Prolog

20 2 8
                                    

Mentari tersenyum pagi ini, cahayanya menerpa wajah gadis kecil berumur delapan tahun lewat jendela kamar hotelnya, gadis itu mengerjapkan matanya pelan, punggung tangannya mengusap kelopak matanya yang masih setengah terbuka. Di sebelahnya, sang Ibu mengusap pelan rambut coklatnya sembari memanggil nama gadis itu, berusaha membangunkannya.

"Azey... Zeya. Bangun sayang... "


'Arazey Zyva Rashieka' namanya. Seorang gadis kecil berparas indah dengan mata hazel dan rambut setengah ikal berwarna hitam kecoklatan.

Ia membenci matahari yang muncul begitu cepat dan membangunkannya dari mimpi indahnya, namun setelah sepersekian detik, ia teringat sesuatu yang membuat kantuknya pergi entah kemana, ia bergegas bangkit dari kasurnya, dan berlari kecil menghampiri sangat Ibu.

•••

Angin laut yang berhembus kencang menerbangkan helai rambut gadis kecil yang tengah tersenyum lebar menikmati pemandangan hamparan laut luas dihadapannya, kegiatan favoritnya.

Zeya tidak menyukai situasi di sekelilingnya, namun ia sudah terbiasa dengan semuanya, orang-orang dewasa hanya berbincang mengenai bisnis, proyek, saham dan kolega yang sama sekali tidak ia ketahui dan yang pasti terdengar membosankan di telinganya, namun, ia menyukai pemandangan di depannya, dan lelaki yang tengah ia tunggu.
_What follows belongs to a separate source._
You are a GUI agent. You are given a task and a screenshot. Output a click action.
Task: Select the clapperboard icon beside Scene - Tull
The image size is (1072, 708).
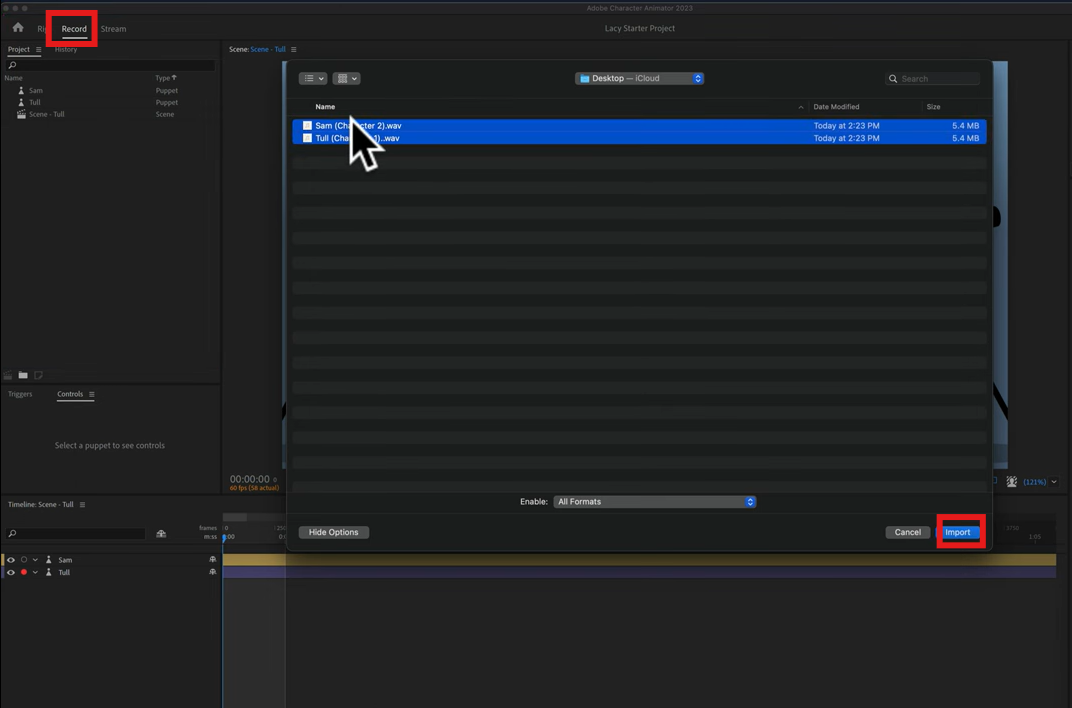tap(22, 114)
"Hai, Sarah" sebuah suara memanggil nama sang Mama, Suara yang terdengar familiar bagi Zeya, suara itu dapat membuatnya menoleh mencari sumber suara. Dan benar saja pandangannya berhenti pada seorang lelaki yang berada di samping sumber suara, senyumnya kembali terukir. Disisi lain lelaki tersebut tengah menoleh ke berbagai penjuru, terlihat seperti mencari sesuatu, hingga matanya berhenti ketika ia menemukan orang yang ia cari, ia tersenyum sembari berjalan mendekat kearah Zeya.

'Zayn Dareen', nama yang baru ia ketahui tiga hari yang lalu, lelaki dengan darah campuran Australia-Indonesia dan mata biru, kini, pemilik nama itu berdiri tepat dihadapannya, dengan senyum yang terukir di wajahnya.

"Hai, faa" sapa Zayn pada Zeya.


Zeya kebingungan, 'fa? dia menggil aku, kan?' gumamnya, ia menoleh ke kiri dan ke kanan, memastikan orang yang Zayn sapa dengan panggilan 'faa' adalah dia.

"Fa?" ucap Zeya bertanya kebingungan.

"Yupp, Fa, Fava. Arazey Zyva Rashieka, right?" ucap Zayn dengan menekankan intonasi pada kata  Zyva.

Ucapan Zayn berhasil membuat sang gadis yang dipanggilnya fava tersipu, pipinya kini berwarna merah, semerah kepiting rebus.

Mereka bersenda gurau sepanjang hari, hingga matahari mulai terbenam di ufuk timur, dan langit berganti warna menjadi oranye khas senja.

Hari itu menjadi hari dimana takdir mengikat nama keduanya. Mereka yang tak bisa bersama, namun juga tak bisa berpisah. Mereka yang saling tersakiti dan menyakiti. Mereka, kisah ini tentang mereka, Arazey Zyva Rashieka dan Zayn Dareen.